Verruga observó al gran hombre en silencio, durante algún tiempo, y luego fue a ver si faltaba mucho para el desayuno. Advirtió que aún tardaría bastante, pues todo el castillo padecía la misma excitación nerviosa que le había hecho saltar a él tan temprano de la cama. Hasta el propio Merlín se había colocado unos pantalones de montar que iban a estar de moda varios siglos después, en los clubes de equitación.

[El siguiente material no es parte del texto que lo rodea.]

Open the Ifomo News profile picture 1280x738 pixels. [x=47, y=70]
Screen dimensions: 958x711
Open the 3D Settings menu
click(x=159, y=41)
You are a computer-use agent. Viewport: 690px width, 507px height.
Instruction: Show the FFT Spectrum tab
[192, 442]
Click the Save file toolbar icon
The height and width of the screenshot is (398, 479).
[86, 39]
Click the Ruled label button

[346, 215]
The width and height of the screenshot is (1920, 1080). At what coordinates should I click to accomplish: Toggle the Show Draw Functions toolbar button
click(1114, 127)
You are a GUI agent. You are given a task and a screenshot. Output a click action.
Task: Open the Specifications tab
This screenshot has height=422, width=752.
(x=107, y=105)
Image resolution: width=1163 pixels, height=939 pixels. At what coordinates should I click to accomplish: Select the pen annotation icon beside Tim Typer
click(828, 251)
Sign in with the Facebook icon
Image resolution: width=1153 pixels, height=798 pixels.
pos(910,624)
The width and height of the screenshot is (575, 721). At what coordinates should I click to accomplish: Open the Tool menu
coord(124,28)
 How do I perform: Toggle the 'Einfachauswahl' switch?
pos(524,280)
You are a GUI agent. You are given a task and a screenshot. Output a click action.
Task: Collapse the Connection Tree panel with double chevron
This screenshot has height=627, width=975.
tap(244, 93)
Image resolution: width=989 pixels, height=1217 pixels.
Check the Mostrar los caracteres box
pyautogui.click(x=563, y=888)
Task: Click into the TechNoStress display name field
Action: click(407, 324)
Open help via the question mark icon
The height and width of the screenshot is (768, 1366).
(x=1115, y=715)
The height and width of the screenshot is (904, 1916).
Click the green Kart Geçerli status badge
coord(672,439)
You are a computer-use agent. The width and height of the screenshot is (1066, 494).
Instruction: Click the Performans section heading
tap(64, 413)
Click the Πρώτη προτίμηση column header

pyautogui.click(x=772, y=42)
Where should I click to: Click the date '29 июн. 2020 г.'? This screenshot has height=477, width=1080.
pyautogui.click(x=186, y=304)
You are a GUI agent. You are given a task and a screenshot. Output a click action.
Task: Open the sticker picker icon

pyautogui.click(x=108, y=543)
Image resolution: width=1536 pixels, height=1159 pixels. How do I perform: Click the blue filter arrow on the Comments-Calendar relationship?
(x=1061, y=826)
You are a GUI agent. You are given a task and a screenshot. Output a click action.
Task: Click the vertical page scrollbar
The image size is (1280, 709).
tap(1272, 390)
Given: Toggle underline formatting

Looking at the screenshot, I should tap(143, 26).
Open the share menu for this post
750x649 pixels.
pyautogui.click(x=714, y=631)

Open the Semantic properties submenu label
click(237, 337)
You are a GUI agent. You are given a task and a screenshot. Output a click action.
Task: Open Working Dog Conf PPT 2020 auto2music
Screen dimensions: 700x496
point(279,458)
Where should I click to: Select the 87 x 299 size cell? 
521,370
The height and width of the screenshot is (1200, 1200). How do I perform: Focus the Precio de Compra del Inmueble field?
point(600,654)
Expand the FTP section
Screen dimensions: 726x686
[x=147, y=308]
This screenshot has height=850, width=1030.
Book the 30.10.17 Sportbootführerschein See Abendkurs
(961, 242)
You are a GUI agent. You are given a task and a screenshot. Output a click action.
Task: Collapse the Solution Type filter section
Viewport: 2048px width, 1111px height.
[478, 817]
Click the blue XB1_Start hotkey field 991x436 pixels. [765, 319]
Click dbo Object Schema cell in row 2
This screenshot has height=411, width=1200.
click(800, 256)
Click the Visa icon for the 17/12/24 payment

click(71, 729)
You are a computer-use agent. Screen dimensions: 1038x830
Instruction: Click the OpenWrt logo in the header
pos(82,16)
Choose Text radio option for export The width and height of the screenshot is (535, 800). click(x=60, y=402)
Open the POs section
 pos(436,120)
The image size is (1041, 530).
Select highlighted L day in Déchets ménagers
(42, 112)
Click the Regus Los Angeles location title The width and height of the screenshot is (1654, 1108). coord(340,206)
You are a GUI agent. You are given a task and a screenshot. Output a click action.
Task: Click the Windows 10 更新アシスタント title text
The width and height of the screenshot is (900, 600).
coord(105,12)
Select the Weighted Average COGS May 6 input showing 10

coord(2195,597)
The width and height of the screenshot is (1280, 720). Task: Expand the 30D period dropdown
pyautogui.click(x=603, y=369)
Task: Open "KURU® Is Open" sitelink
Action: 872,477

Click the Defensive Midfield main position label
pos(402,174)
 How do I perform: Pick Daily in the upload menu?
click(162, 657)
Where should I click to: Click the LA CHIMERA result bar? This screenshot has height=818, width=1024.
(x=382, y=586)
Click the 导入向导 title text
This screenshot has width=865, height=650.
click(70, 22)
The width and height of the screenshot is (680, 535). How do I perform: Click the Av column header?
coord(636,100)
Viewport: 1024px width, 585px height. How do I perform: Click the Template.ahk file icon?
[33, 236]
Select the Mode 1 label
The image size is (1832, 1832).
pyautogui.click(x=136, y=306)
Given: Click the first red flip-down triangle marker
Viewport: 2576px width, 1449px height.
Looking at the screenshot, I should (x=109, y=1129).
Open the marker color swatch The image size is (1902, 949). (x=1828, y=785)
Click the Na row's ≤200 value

La caza del jabalí era una empresa distraída. No era como la del tejón, ni la caza a cubierto, ni la del zorro, que hoy se practican. Tal vez lo más parecido fuera la caza del conejo con hurones, sólo que en la del jabalí se empleaban perros, en vez de hurones, Y que el jabalí puede mataros, cosa que no puede hacer el conejo. Además, se empuñaba una lanza, en lugar de una carabina.

Por lo general no se perseguía al jabalí a caballo, lo cual quizá se debiera a que la temporada de caza del jabalí era la de los dos meses de invierno, cuando la nieve podía apelotonarse en los cascos del caballo, haciendo peligroso el galope. Lo cierto es que había que ir a pie, armado sólo con un venablo, y contra un adversario que pesaba bastante más que el cazador, y que podía abrirle a uno de arriba abajo en un instante. Sólo había una regla, en la caza del jabalí: resistir. Si la fiera cargaba contra uno, lo mejor era arrodillarse y apuntarle con la lanza. Se afirmaba bien el extremo opuesto del arma en el suelo, manteniendo la punta hacia el animal. Dicha punta era tan aguzada como una navaja, y tenía una pieza transversal a unas dieciocho pulgadas del extremo, con la cual se impedía que la lanza entrase más de esa longitud en el cuerpo de la bestia. De no ser por esa pieza, el irritable jabalí, al cargar arrolladoramente, hubiera sido atravesado por la lanza longitudinalmente, llegando a matar al cazador mientras estaba así empalado. Pero la cruceta le mantenía alejado a una distancia prudente, aunque con dieciocho pulgadas de acero enterradas en el cuerpo.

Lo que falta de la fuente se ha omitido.